While Ford has not announced any restructuring measures in the wake of the tariffs, former Ford CEO Mark Fields told CNN, “The cost of vehicles will go up. It’s just math. The bottom line is there is absolutely no vehicle that won’t be impacted by tariffs.”

A worker at the Ford Dearborn Truck Plant (DTP) also spoke to the WSWS. “Despite the fact that we see millionaires and billionaires who are very affluent and seem to be very powerful, something very disturbing is brewing underneath it all. America cannot maintain this facade of wealth and power.

“If they have to wage war around the world, seizing other people’s resources to keep their way of life afloat, it cannot survive. They cannot live off a lie that has to rejuvenate itself through ill-gotten gains. Not anymore. We are facing a massive cataclysm.”

A coworker at DTP added: “The tariffs are already costing jobs. I heard the steel plant near Rouge laid off a lot of people. we are going to have a major problem here. It’s insane what Trump is doing.

“Everything is a combination of parts and components and electronics from all over the world. Items will be shipped, like, for example, from China to here and back and forth and be charged 25 percent, like, two or three times or more; every time they cross the border.

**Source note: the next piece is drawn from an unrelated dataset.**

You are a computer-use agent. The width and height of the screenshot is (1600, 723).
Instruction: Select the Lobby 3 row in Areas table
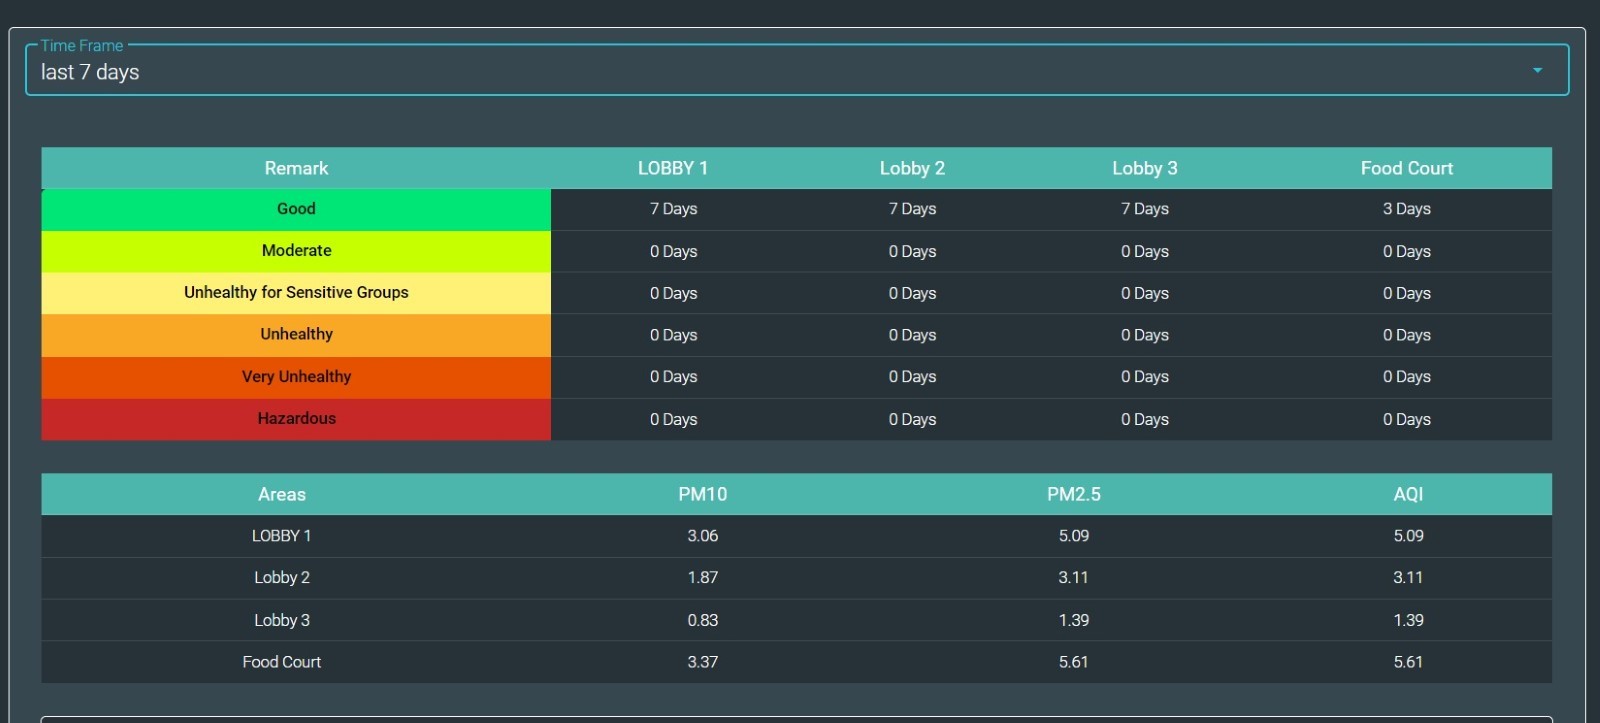282,620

“The oligarchs all agree the working class has to pay for it. There ain’t no sweat off their back what we go through. Shawn Fain’s salary is $274,000 a year. He says tariffs are saving American jobs. They are not.”

He spoke about the sellout 2023 auto contract and the phony “Stand Up strike” that kept most workers on the job producing profits for the auto companies. “Shawn Fain pushed that contract. The layoffs started as soon as the contract was signed. They laid off two shifts at Rev C immediately. That building runs the worst I’ve ever seen any Ford plant run.

“The world we live in squeezes you until you’re flat as a pancake. That’s the way you feel. That’s probably the way everybody feels in the plant.

“Friday, we didn’t have enough people, so they put the team leaders on jobs. They talk on the radio. ‘We need another body”—‘We need five bodies’—‘We need seven bodies over here.’

“You’re just a body. It gets really stressful because the operator is not getting stock properly. It might be in the wrong place. And the manager starts yelling and people start yelling at each other.

“You get your 20-minute break and you’re so exhausted because of the stress and tension. When people leave, it gets worse.

“When I go to Kroger’s I can tell they’re short-staffed and they’re pushing people to do more and more; like they’re wearing five hats. it’s too much. It’s everybody.

“It’s being done to benefit the oligarchs.”